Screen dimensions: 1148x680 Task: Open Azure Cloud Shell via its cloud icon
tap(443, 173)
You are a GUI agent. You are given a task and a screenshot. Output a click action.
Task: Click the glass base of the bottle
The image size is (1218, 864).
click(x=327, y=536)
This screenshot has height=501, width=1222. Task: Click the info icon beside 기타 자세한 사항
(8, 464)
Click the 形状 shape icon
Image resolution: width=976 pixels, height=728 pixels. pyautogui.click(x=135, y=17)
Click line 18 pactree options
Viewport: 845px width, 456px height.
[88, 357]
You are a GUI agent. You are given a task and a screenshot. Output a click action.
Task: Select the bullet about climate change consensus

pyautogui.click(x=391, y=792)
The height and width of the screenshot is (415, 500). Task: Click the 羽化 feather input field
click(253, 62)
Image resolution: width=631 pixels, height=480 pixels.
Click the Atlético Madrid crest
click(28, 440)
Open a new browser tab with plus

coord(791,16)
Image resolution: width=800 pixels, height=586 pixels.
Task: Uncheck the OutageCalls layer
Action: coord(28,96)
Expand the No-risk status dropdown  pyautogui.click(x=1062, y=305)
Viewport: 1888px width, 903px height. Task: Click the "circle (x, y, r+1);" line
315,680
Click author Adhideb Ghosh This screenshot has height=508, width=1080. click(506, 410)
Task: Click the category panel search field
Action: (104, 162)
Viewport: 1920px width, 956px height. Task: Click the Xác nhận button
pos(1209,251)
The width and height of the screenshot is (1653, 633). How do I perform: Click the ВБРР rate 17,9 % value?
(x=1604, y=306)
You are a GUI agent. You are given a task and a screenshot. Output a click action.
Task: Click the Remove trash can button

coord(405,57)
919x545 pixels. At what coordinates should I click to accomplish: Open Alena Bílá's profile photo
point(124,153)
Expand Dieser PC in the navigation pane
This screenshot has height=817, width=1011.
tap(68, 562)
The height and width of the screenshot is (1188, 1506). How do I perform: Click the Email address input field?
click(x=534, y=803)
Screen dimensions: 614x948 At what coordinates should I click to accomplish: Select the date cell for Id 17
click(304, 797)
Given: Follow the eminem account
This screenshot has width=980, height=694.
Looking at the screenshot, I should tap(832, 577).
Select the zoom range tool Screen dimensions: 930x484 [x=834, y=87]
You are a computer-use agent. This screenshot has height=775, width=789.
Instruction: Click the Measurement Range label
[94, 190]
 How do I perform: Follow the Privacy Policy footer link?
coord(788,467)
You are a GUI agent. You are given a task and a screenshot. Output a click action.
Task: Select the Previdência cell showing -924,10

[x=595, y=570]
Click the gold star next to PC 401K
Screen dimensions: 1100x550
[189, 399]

:: Task description ::
Using the entries above, output exactly the lines between the line holding "This screenshot has height=501, width=1222." and the line holding "Click line 18 pactree options", end lines included, and nothing more.

:: Written response ::
This screenshot has height=501, width=1222. Task: Click the info icon beside 기타 자세한 사항
(8, 464)
Click the 形状 shape icon
Image resolution: width=976 pixels, height=728 pixels. pyautogui.click(x=135, y=17)
Click line 18 pactree options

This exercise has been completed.